Marcus Domitius Calvinus (praetor 80 BC)

Marcus Domitius Calvinus (or possibly Lucius Domitius Calvinus)[note 1] (died 79 BC) was an ancient Roman politician and military commander who was killed during the early stages of the Sertorian War.

Career

Domitius Calvinus was a member of the Plebeian gens Domitia, who was elected praetor, serving in the office around the year 80 BC.[1][note 2]

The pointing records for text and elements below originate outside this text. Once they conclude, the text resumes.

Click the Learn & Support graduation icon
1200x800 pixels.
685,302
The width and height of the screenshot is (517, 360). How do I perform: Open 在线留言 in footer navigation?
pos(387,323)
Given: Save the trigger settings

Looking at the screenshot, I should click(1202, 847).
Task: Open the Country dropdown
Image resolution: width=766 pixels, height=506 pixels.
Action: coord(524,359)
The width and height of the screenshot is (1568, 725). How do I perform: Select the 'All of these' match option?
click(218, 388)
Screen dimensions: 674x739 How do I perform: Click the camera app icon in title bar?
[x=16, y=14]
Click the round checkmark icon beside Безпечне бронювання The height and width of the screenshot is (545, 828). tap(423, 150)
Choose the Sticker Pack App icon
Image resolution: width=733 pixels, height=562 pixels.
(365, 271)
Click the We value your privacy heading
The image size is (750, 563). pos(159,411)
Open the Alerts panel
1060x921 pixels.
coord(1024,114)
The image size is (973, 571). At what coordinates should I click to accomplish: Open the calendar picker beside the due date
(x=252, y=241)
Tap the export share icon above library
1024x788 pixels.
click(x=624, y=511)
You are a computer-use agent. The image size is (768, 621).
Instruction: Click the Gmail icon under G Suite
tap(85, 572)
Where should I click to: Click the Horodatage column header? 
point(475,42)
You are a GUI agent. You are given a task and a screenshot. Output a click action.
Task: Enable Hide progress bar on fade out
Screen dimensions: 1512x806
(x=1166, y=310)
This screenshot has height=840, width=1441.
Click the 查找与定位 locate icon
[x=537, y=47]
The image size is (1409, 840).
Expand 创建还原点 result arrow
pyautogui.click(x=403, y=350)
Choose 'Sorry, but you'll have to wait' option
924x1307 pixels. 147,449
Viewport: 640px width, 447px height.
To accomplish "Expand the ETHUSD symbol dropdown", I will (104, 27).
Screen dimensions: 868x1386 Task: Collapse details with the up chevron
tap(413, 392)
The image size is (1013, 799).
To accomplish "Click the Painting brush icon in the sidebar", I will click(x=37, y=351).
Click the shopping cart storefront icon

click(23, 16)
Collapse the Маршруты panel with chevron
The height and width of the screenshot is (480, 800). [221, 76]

For the following year (79 BC) he was assigned the propraetorian province of Hispania Citerior.[2] His tenure coincided with the outbreak of the Sertorian War. Quintus Sertorius, an opponent of the dictator Lucius Cornelius Sulla, had landed in Hispania Ulterior, and defeated its propraetor, Lucius Fufidius. Sertorius then took control of Hispania Ulterior while his legate and quaestor Hirtuleius marched on Domitius Calvinus in Hispania Citerior.[3] In the meantime, the Senate decided that a more experienced commander was required. Therefore, they turned Hispania Ulterior into a proconsular province and sent the proconsul Quintus Caecilius Metellus Pius as its new governor, and also gave him the command of the war against Sertorius.[4]

It was around this time, with Metellus Pius on his way, that Domitius Calvinus crossed over into Hispania Ulterior, but found his passage blocked by the army of Hirtuleius who had fortified Consabura. Hirtuleius wore down Domitius Calvinus’s army by guerrilla warfare.

Hirtuleius, a lieutenant of Quintus Sertorius, was taking a handful of cohorts up a narrow road between two steep and impassable mountains. On being told that a substantial enemy force was approaching he dug a ditch between the mountains, and set a wooden rampart behind that. He then set fire to the rampart and made his escape with the enemy cut off [on the other side of the flames].[5]

Eventually a battle was fought at the Anas river;[6] here, the two forces engaged each other, with the end result that Domitius’ army was defeated. Domitius Calvinus either died in battle or was killed by his own troops as a peace-offering by his own troops who defected to the rebels.[7][8][9]

Metellus Pius, unaware of the disaster, had already sent a legate named Thorius to provide assistance to Domitius Calvinus, but he too was defeated, this time by Sertorius. Calvinus’ replacement as governor was Quintus Calidius.[10]

Footnotes

  1. Domitius’ praenomen is given as Marcus in Livy and Lucius in Eutropius, while the cognomen Calvinus is Broughton’s correction of Plutarch’s text – see Broughton, pg. 85
  2. The dates of his praetorship and subsequent career are uncertain. It is possible that Domitius Calvinus was praetor in 81 BC, with the date of his propraetorship and death dated to 80 BC – see Broughton, The Magistrates of the Roman Republic, Vol III (1986), pg. 84

References

  1. Broughton, pg. 79
  2. Broughton, pg. 84
  3. Philip Matyszak, Sertorius and the struggle for Spain, p.79.
  4. Broughton, pg. 84; Brennan, pg. 506
  5. Frontinus, Stratagems, 1.5.8.
  6. Brennan, pgs. 505-506
  7. Plutarch, Sert. 12
  8. Livy, Epit. 90
  9. Eutropius vi. 1; C.Konrad, Plutarch's Sertorius: A historical commentary; Philip Matyszak, Sertorius and the struggle for Spain, p.80.
  10. Brennan, pg. 506

Sources

  • Brennan, T. Corey, The Praetorship in the Roman Republic, Volume 2 (2000)
  • Broughton, T. Robert S., The Magistrates of the Roman Republic, Vol II (1951)
  • Smith, William, Dictionary of Greek and Roman Biography and Mythology, Vol I (1867).